Slate: Exactly. I see this as the mother of a baby—we all seem obsessed with what we eat when we’re pregnant and whether we’re breast-feeding, when it really doesn’t matter as much as we think it does. It’s this feeling we can control outcomes.
Senior: Children are constantly in the business of upending our illusions of control. I think that’s particularly true in the teen years. This SUNY psychologist I spoke to, Joanne Davila, said the parents of kids in their elementary school years can help their children become someone who the parents think their kids should become. But once you hit the teen years, parents have to help their kids become who the kids want to become. And accepting that is so insane for some parents. It’s so hard.
Slate: Your book doesn’t try to give advice, but I did come away with a great tidbit. There’s a father of three in the book, Clint, whose wife, Angie, worries about whether she’s a good enough mother. Clint does not worry about whether he’s a good enough parent, and he doesn’t worry about what other parents do. He says: “I am the standard.” I’ve said that to myself any number of times since I read the book: “I’m not going to care about what the moms in my moms group do. I am the standard!”
Senior: Men really are more inclined to say that to themselves. They just don’t have all that static electricity coming in through those channels. I mean, they don’t have a dads group, probably. They’re not on parenting message boards as mothers might be.
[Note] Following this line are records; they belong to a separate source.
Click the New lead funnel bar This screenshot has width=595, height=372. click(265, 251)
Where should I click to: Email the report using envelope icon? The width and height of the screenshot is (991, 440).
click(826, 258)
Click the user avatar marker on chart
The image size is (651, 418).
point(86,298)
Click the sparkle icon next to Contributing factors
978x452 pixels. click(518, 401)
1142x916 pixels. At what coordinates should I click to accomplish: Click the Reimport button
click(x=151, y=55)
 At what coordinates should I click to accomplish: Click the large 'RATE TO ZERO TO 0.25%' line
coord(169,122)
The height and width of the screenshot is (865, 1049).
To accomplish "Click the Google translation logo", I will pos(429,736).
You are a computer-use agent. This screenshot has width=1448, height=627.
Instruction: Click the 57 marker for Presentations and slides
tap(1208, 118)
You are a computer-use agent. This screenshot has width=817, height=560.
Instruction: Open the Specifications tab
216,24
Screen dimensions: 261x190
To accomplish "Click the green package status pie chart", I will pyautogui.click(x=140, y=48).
If the kid’s having a problem, they’re not the ones running off to the bookshelf for the parenting book, looking in the index to see if they’ve been doing it right or wrong all along, or if there’s a quote “better way.” They don’t know their way around BabyCenter.
And you know, they still get points just for being actively involved. We are still at the point where they are getting points! I look at how easy my husband is on himself around my son sometimes, and I just think, “I have to take my cues from this guy.” I’m sure it’s what made me look at Clint with the same eye.
Slate: Were there any other experiences you had writing the book that you think changed the way you parented?
Senior: Early on when I was just doing my archival spelunking, I came across a body of studies that talked about the fact that parents who are self-regulating—where it’s one of their core character strengths—are not necessarily happier people, but it’s one of the best predictors for your kid’s happiness. I didn’t put it in the book, for one, because the book is about parents, not about children and their outcomes.
But I also I thought it seemed slightly punitive to put it in, because we know this. We know kids do not do well when they get screamed at. It makes perfect intuitive sense that you should control yourself as well as you can. But I have to say, seeing how well it worked out when someone didn’t lose his shit? Amazing. But I’m not saying I can always do it.
Slate: What was the biggest surprise for you in your research?
Senior: That adolescent girls expressed all those violent wishes toward their mothers. They didn’t enact their violent impulses, but they actually express the wish to hurt their parents more than boys do. I never thought girls were so precious, but I was really surprised by that.
There’s only so much you can learn through structured studies that take place in university labs, but there seems to be a very consistent thread running through them: That about every three minutes a mom had to say something because she needed to redirect the course of her toddler. That’s a lot. I bet if I had timed myself, it would have worked out that way when my kid was 2.
This interview has been condensed and edited.